>>

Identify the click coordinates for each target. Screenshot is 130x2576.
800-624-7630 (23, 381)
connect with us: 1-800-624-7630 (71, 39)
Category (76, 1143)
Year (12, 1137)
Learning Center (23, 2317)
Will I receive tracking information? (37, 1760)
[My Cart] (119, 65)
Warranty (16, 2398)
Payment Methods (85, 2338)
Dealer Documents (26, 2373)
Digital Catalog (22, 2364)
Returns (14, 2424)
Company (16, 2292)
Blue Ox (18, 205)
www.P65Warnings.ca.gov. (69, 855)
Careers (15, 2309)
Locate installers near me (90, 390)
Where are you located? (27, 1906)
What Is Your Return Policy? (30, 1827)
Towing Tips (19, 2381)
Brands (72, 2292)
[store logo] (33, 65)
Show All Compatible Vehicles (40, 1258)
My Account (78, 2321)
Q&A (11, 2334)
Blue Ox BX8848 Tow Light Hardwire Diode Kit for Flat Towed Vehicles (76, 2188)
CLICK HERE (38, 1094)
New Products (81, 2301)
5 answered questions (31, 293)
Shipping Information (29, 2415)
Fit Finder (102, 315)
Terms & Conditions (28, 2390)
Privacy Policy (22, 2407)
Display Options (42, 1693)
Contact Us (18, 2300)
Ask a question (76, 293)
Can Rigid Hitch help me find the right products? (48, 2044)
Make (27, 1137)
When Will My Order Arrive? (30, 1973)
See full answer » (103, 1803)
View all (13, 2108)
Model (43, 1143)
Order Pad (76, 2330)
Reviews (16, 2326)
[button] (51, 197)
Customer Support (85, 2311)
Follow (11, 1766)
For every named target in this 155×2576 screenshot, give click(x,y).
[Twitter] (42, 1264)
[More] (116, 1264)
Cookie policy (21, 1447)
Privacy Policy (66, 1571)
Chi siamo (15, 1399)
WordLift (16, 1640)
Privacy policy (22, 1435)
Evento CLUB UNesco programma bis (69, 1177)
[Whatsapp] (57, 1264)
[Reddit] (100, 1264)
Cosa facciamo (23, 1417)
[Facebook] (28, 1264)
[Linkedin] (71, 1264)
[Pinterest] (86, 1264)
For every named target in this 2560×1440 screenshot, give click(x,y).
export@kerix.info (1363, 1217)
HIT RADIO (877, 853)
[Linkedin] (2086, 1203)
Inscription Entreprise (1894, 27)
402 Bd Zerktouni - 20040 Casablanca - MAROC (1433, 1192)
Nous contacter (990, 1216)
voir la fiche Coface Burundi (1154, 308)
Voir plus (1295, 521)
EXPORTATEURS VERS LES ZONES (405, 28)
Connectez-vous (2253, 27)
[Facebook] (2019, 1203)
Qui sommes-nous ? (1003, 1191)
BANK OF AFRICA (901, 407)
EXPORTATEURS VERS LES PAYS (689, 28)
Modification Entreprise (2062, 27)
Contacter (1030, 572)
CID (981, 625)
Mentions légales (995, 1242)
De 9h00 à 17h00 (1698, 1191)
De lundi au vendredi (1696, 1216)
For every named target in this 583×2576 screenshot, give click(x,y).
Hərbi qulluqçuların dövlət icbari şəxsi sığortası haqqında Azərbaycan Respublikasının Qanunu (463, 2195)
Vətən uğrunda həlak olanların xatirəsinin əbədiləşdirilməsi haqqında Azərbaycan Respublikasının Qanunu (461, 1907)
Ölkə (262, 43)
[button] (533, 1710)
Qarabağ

<<

■ Goal of the exercise:
Transcribe all of the data exactly, leaving no line out.

■ Result for this task:
Identify the click coordinates for each target. Screenshot is 130x2576.
800-624-7630 (23, 381)
connect with us: 1-800-624-7630 (71, 39)
Category (76, 1143)
Year (12, 1137)
Learning Center (23, 2317)
Will I receive tracking information? (37, 1760)
[My Cart] (119, 65)
Warranty (16, 2398)
Payment Methods (85, 2338)
Dealer Documents (26, 2373)
Digital Catalog (22, 2364)
Returns (14, 2424)
Company (16, 2292)
Blue Ox (18, 205)
www.P65Warnings.ca.gov. (69, 855)
Careers (15, 2309)
Locate installers near me (90, 390)
Where are you located? (27, 1906)
What Is Your Return Policy? (30, 1827)
Towing Tips (19, 2381)
Brands (72, 2292)
[store logo] (33, 65)
Show All Compatible Vehicles (40, 1258)
My Account (78, 2321)
Q&A (11, 2334)
Blue Ox BX8848 Tow Light Hardwire Diode Kit for Flat Towed Vehicles (76, 2188)
CLICK HERE (38, 1094)
New Products (81, 2301)
5 answered questions (31, 293)
Shipping Information (29, 2415)
Fit Finder (102, 315)
Terms & Conditions (28, 2390)
Privacy Policy (22, 2407)
Display Options (42, 1693)
Contact Us (18, 2300)
Ask a question (76, 293)
Can Rigid Hitch help me find the right products? (48, 2044)
Make (27, 1137)
When Will My Order Arrive? (30, 1973)
See full answer » (103, 1803)
View all (13, 2108)
Model (43, 1143)
Order Pad (76, 2330)
Reviews (16, 2326)
[button] (51, 197)
Customer Support (85, 2311)
Follow (11, 1766)
For every named target in this 155×2576 screenshot, give click(x,y).
[Twitter] (42, 1264)
[More] (116, 1264)
Cookie policy (21, 1447)
Privacy Policy (66, 1571)
Chi siamo (15, 1399)
WordLift (16, 1640)
Privacy policy (22, 1435)
Evento CLUB UNesco programma bis (69, 1177)
[Whatsapp] (57, 1264)
[Reddit] (100, 1264)
Cosa facciamo (23, 1417)
[Facebook] (28, 1264)
[Linkedin] (71, 1264)
[Pinterest] (86, 1264)
For every named target in this 2560×1440 screenshot, give click(x,y).
export@kerix.info (1363, 1217)
HIT RADIO (877, 853)
[Linkedin] (2086, 1203)
Inscription Entreprise (1894, 27)
402 Bd Zerktouni - 20040 Casablanca - MAROC (1433, 1192)
Nous contacter (990, 1216)
voir la fiche Coface Burundi (1154, 308)
Voir plus (1295, 521)
EXPORTATEURS VERS LES ZONES (405, 28)
Connectez-vous (2253, 27)
[Facebook] (2019, 1203)
Qui sommes-nous ? (1003, 1191)
BANK OF AFRICA (901, 407)
EXPORTATEURS VERS LES PAYS (689, 28)
Modification Entreprise (2062, 27)
Contacter (1030, 572)
CID (981, 625)
Mentions légales (995, 1242)
De 9h00 à 17h00 (1698, 1191)
De lundi au vendredi (1696, 1216)
For every named target in this 583×2576 screenshot, give click(x,y).
Hərbi qulluqçuların dövlət icbari şəxsi sığortası haqqında Azərbaycan Respublikasının Qanunu (463, 2195)
Vətən uğrunda həlak olanların xatirəsinin əbədiləşdirilməsi haqqında Azərbaycan Respublikasının Qanunu (461, 1907)
Ölkə (262, 43)
[button] (533, 1710)
Qarabağ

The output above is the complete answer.